Trusting your training

Getting ready for the New York City Marathon

The New York City Marathon is less than two weeks away.  That means I’m running reduced mileage, so that when I line up on the Verrazano bridge on November 2, my legs will be fresh and bouncy.

It also means I’m going a little crazy.

I know to expect a variety of physical symptoms to come and go over the next ten days: sniffles, odd twinges, inexplicable lethargy, shoes that just feel wrong.

Hardest to deal with, though, are the doubts.  Did I train enough? Did I train the right way?  Was I crazy to top out at long runs of 16-18 miles, when everyone else was going for 20 or even more?  Will my 53-year-old body hold up for 26.2 miles, or will the endless hill that is Fifth Avenue between 120th and 90th streets turn me into a shuffling, deeply ashamed, zombie?

Like many women in my cohort, I was a late-onset runner. I came up just behind the pioneering generation of women distance runners, and while girls cross country existed at my high school in the late 1970s, I wanted nothing to do with it: I was a debater and quiz bowler and student journalist, utterly uninterested in (even hostile to) sports of all kinds.

As a consequence, when I finally took up running in my mid-30s – and became serious about it in my 40s – I had no experience of training.  The idea that running more miles, even at a moderate pace, would eventually make me faster seemed absurd (it still strikes me as magical). I’ve since learned to accept, if not to entirely understand, the science of the various physiological adaptations that running at various paces for various distances produces.

The truly important lesson that I missed by not participating in sports during my high school and college years is the one about trusting your coach.  That lesson doesn’t come easily, or naturally, or comfortably in adulthood.  In fact, it sounds more than a little retrograde.  (A “Question Authority” button is pinned to the bulletin board behind me even as I type this.)  All the same, the only way to train for a marathon without actually running a marathon is to trust that your coach (real or virtual) knows what he* is doing.

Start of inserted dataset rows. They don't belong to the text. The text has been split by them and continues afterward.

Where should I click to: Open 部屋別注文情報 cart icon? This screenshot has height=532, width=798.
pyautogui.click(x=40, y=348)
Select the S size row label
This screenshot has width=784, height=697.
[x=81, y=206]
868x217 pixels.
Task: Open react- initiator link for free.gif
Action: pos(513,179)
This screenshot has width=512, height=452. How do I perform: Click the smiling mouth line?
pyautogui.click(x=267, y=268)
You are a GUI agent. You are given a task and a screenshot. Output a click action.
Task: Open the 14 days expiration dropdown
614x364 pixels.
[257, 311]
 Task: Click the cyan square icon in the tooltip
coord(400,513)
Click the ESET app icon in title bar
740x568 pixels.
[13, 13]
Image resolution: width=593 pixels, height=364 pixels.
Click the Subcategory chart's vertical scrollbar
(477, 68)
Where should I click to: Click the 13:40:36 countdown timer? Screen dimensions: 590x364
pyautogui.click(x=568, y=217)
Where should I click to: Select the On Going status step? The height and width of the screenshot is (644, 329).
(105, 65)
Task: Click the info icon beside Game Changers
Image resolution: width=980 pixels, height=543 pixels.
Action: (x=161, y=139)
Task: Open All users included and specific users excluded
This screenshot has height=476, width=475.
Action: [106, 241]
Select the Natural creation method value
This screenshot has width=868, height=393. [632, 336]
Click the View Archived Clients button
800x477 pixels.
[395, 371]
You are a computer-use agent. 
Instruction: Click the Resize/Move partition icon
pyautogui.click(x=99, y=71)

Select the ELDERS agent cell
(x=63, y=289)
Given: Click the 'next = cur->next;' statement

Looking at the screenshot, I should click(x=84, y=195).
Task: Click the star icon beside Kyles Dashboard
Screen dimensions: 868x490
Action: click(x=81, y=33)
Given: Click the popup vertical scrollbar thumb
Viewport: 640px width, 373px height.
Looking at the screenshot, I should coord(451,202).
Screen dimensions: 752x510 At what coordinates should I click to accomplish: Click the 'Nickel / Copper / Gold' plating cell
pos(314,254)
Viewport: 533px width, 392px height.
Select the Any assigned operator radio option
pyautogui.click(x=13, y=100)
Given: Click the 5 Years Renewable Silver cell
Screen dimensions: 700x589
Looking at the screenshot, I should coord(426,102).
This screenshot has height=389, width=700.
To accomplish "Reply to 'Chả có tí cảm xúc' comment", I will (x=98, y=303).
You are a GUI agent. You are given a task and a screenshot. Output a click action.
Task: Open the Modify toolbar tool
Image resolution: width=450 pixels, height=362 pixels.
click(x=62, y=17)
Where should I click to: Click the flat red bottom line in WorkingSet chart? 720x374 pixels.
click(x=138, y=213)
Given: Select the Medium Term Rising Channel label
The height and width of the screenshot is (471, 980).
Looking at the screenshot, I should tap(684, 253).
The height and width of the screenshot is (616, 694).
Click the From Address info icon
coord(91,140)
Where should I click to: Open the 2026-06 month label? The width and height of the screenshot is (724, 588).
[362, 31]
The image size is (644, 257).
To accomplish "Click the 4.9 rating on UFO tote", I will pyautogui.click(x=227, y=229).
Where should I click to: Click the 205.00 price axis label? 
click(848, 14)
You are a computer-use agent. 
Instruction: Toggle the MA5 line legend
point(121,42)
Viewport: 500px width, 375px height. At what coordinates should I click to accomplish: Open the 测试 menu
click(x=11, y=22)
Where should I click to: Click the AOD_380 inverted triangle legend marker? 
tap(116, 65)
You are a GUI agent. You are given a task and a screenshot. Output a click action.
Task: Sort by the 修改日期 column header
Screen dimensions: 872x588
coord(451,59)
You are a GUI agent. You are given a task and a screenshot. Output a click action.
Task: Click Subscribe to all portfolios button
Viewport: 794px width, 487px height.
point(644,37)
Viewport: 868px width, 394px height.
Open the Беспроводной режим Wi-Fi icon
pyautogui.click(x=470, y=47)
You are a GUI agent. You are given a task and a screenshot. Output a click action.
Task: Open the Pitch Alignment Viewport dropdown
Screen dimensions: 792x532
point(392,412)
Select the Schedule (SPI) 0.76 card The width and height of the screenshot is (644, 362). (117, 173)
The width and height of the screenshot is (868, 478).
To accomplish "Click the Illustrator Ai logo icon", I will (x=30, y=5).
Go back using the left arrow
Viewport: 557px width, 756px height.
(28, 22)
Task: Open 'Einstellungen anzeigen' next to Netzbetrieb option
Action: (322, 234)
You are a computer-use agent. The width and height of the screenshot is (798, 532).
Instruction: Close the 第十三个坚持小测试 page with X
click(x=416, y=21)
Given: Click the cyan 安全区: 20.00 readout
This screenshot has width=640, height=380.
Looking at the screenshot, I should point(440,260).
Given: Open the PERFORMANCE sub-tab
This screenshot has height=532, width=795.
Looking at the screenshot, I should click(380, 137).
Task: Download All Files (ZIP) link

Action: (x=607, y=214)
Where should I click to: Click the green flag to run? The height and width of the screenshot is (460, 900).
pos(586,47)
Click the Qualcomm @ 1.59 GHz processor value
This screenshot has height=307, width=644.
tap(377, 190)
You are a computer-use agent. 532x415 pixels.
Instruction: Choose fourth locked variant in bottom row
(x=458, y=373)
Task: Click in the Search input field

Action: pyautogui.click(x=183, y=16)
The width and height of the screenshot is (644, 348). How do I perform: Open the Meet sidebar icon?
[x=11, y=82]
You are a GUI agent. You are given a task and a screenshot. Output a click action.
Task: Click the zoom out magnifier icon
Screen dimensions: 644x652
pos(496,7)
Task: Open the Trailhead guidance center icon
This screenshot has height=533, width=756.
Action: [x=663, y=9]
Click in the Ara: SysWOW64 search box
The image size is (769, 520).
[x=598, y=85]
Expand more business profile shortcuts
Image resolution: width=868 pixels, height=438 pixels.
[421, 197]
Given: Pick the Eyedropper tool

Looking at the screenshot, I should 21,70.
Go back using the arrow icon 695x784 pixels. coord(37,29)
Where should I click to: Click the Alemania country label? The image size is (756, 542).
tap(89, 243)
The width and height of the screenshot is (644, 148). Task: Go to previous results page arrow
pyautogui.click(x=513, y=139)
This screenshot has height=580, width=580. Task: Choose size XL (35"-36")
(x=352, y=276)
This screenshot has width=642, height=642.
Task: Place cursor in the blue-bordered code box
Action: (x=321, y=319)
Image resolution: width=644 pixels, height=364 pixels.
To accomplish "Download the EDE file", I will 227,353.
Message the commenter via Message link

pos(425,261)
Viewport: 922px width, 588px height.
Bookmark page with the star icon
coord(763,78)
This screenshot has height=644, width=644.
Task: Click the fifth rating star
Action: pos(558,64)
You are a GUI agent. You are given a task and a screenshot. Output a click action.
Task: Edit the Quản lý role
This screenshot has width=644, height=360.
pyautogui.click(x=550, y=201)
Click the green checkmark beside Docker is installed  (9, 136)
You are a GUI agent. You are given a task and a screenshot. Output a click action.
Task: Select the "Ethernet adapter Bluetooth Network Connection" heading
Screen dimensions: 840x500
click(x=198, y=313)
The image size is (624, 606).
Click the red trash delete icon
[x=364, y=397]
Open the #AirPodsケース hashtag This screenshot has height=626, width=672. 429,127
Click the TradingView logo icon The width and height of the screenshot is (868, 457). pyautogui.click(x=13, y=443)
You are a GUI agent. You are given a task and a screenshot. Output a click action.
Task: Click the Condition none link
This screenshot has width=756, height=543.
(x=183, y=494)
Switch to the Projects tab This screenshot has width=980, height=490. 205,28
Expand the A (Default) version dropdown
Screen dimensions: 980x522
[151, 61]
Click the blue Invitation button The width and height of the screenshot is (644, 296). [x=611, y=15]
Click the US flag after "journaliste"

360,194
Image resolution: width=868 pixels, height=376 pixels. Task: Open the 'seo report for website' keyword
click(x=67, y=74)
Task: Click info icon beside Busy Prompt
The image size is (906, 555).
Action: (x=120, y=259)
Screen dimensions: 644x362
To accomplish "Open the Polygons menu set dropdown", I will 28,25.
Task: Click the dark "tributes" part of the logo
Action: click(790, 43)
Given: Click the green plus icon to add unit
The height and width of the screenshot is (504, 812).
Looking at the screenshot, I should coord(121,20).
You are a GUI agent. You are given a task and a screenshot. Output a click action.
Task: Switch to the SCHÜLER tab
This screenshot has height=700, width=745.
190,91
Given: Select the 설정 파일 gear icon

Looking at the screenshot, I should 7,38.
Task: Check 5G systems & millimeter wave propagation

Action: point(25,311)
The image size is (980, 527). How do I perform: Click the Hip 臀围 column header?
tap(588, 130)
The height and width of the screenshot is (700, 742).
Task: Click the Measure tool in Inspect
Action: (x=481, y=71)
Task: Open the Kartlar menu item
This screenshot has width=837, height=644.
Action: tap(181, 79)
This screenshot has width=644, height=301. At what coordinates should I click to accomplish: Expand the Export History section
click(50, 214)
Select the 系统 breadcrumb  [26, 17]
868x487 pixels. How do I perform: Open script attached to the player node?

On November 3,** I will return to my usual, skeptical self.  I’ll quote Gramsci about pessimism of the intellect, optimism of the will, etc. etc..  But until then, I’m setting all doubt aside.  I am blindly, completely, fervently, even desperately trusting Keith and Kevin Hanson and my training.

Because, really, what else can you do?

*I write “he” advisedly, because all of the marathon plans I can think of are by men.  Unfortunately.

**Just in time for Election Day, appropriately enough.